Now, who am I to compare the Land of the Fee (spelling intended) to that old, no-longer-existing soviet satellite state? The answer is that I am an honest person, who has been seriously mistreated by US C&I people, several times. When they got the go-ahead to confiscate (that's right, not just search but confiscate!) anything they fancy, from jockstraps all the way up to business notebooks, I quit going there. The problem being that the border hounds might impound my notebook -- and under US law, they are not required to give it back or to recompensate me, no matter what they don't find on it. There is a real worry attached to that thought: what if a border guard just simply fancies a piece of electronics, and therefore confiscates it, gets it "lost" in the procedures... and the tourist is left shy of electronics worth several hundred or even thousands of quid that may be part of his livelihood (like my notebook is to me)? There is no procedure available to stop that, or if there is (and I have tried to find one) I am unaware of it.

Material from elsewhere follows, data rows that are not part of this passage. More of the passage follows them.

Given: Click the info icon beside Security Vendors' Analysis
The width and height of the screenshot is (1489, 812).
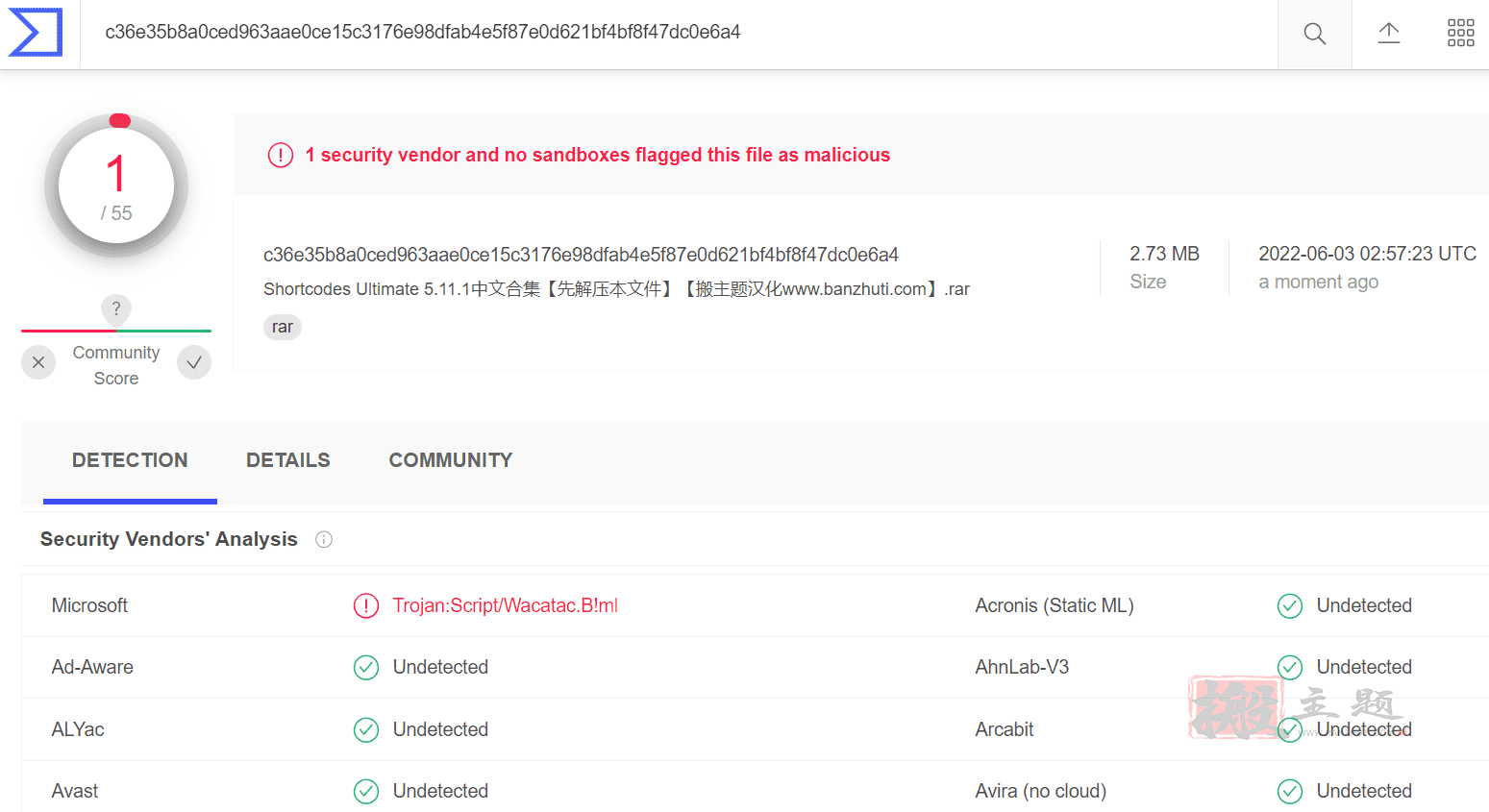Looking at the screenshot, I should click(324, 539).
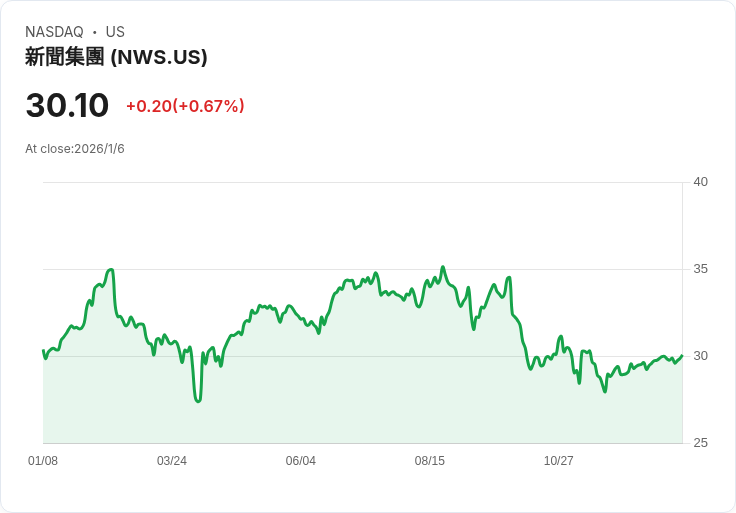Screen dimensions: 736x513
Task: Click the At close:2026/1/6 timestamp
Action: [x=75, y=149]
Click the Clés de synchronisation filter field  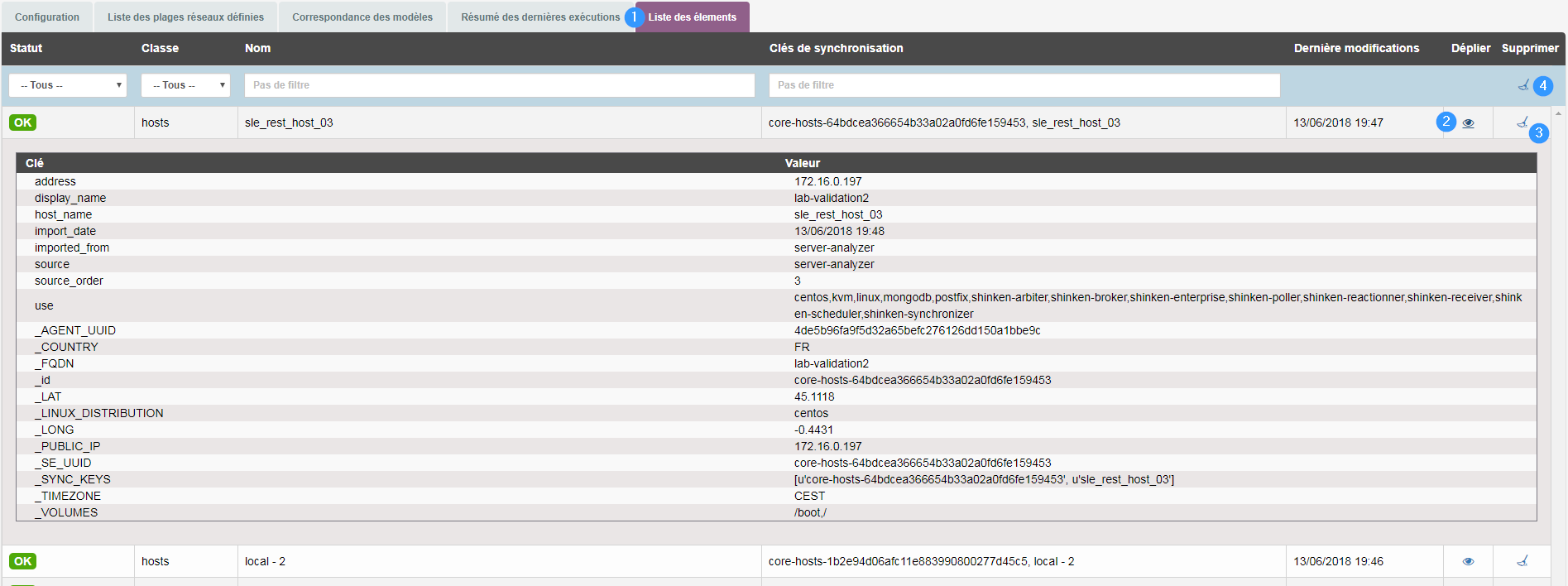[x=1024, y=85]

My personal reaction was to simply stop traveling to the US of A. It had become clear to me that they no longer want the money I used to spend there; rather the country has begun to entrench itself in a sort of new Iron Curtain.
And yes, I'm quite certain that this comment is going to be incorporated in my US C&I file. *shrug* I'm not going to go back there, anyhow. I hate being treated as a criminal just for wanting to spend my money somewhere.